The Bankruptcy Court’s Ruling

Bankruptcy judge Kevin J. Carey ruled that a claim for equitable subordination of the first-lien lenders’ claims to Hercules’ common stock failed as a matter of law because the U.S. Court of Appeals for the Third Circuit "has held that Bankruptcy Code section 510(c) does not permit creditors’ claims to be equitably subordinated to equity interests" (citing In re Winstar Commc’ns, Inc., 554 F.3d 382, 414 (3d Cir. 2009)).

Moreover, Judge Carey ruled that "equitable disallowance . . . is not typically recognized by bankruptcy courts" (citing Sher v. JP Morgan Chase Funding Inc. (In re TMST, Inc.), 518 B.R. 329, 357 (Bankr. D. Md. 2014), vacated in part on other grounds, 2014 BL 324561 (Bankr. D. Md. Nov. 13, 2014); In re LightSquared Inc., 504 B.R. 321, 339 (Bankr. S.D.N.Y. 2013)). He explained that the exceptions to the allowance of a claim are specifically delineated in section 502(b) of the Bankruptcy Code, "and a creditors’ conduct—whether or not it was in good faith—is not within this list of exceptions." In addition, Judge Carey noted that "the record here does not support such a claim."

The equity committee claimed that the first-lien lenders had breached the implied covenant of good faith and fair dealing by asserting "baseless" events of default under the first-lien credit agreement, by declining to extend the deadline for compliance with certain covenants in the credit agreement, and by forcing Hercules to enter into the forbearance agreements.

Judge Carey rejected these arguments. He explained that Hercules did not dispute that it had breached covenants under the first-lien credit agreement.
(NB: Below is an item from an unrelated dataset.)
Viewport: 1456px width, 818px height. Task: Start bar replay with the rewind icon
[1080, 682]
The judge wrote that although the equity committee characterized such defaults as "immaterial, . . . there is no ‘materiality’ requirement in the [credit agreement] . . . [, which states] that any failure to satisfy the [relevant requirements] is grounds for acceleration of the loan" (emphasis added).
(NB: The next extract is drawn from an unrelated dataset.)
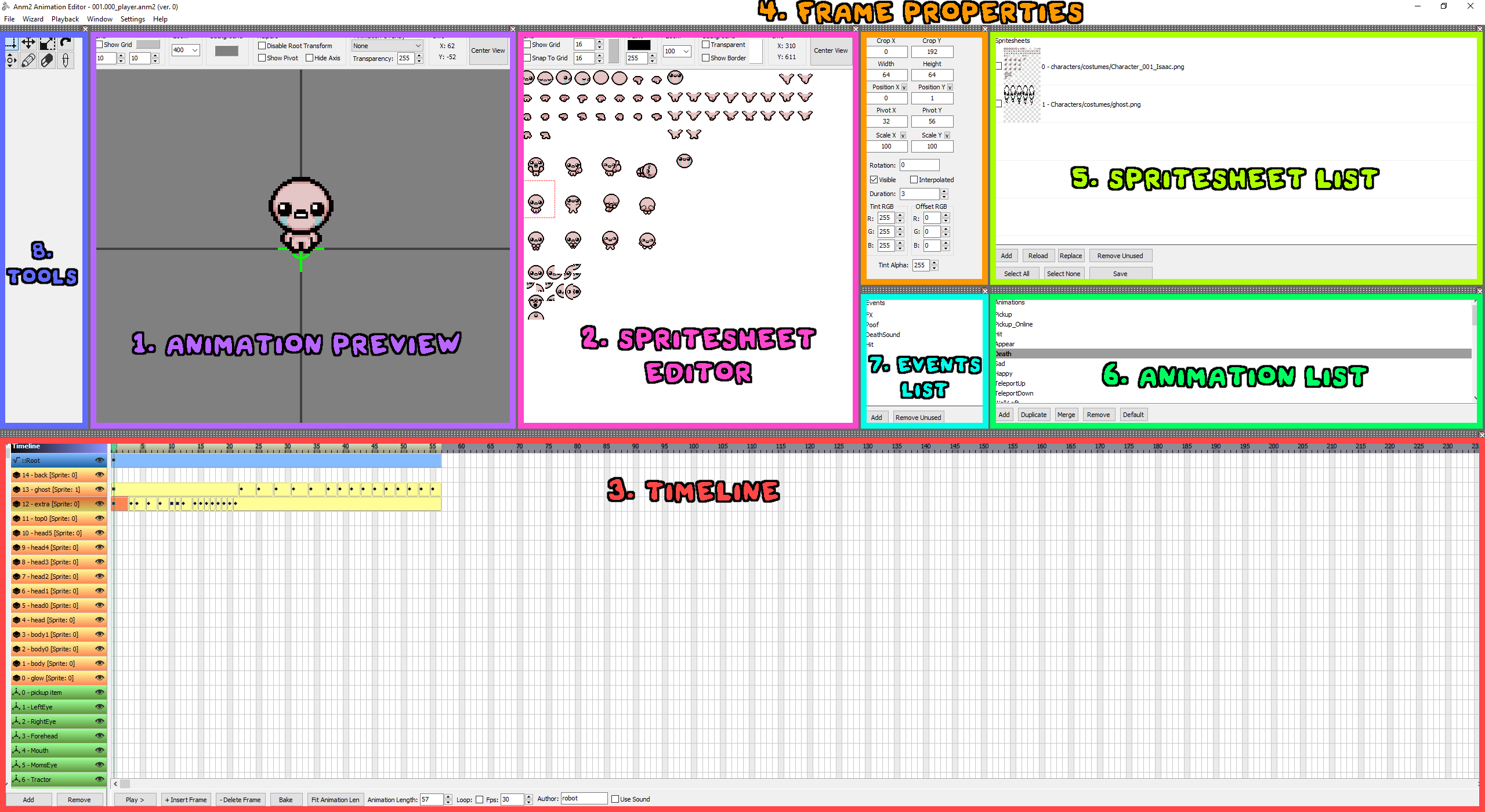
Task: Open the Playback menu
Action: pyautogui.click(x=65, y=19)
Similarly, the judge emphasized, withholding consent to an extension of time for Hercules to comply with covenants "was arguably unfortunate, but not inappropriate."

The equity committee also argued that, by claiming Hercules was in default, the first-lien lenders had forced Hercules to enter into the forbearance agreements, thereby preventing the company from accessing escrowed funds which would have allowed it to purchase the North Sea jack-up rig—an important additional source of revenue that might have kept the company out of bankruptcy.

Judge Carey rejected this argument as well. According to him, although the first-lien lenders "were strategic in their actions, lenders are free to enforce contract rights and negotiate hard against borrowers at [arm’s length], particularly those that are in distress, as here."

Judge Carey noted that Hercules characterized the first-lien lenders, "sardonically, as ‘aggressive,’ ‘vocal,’ ‘persistent,’ and at times ‘annoying.’ " However, he wrote that "there is no evidence that they acted unlawfully and no evidence that [Hercules was] damaged by any alleged lender misconduct." Evidence was lacking, he explained, that the first-lien lenders had interfered with Hercules’ business or had somehow been implicitly bound to grant extensions of time to satisfy covenants. Nor was any evidence introduced to establish that the lenders had caused or contributed to Hercules’ inability to timely satisfy covenants. Instead, the record showed that the first-lien lenders "acted within the boundaries of their contractual rights."

Finally, Judge Carey noted that the first-lien lenders had agreed to provide substantial consideration in exchange for the plan releases, including guaranteed payments to unsecured creditors and equity holders from the proceeds of their collateral. He therefore approved the releases, observing that they "bring needed certainty to [Hercules’] exit from chapter 11."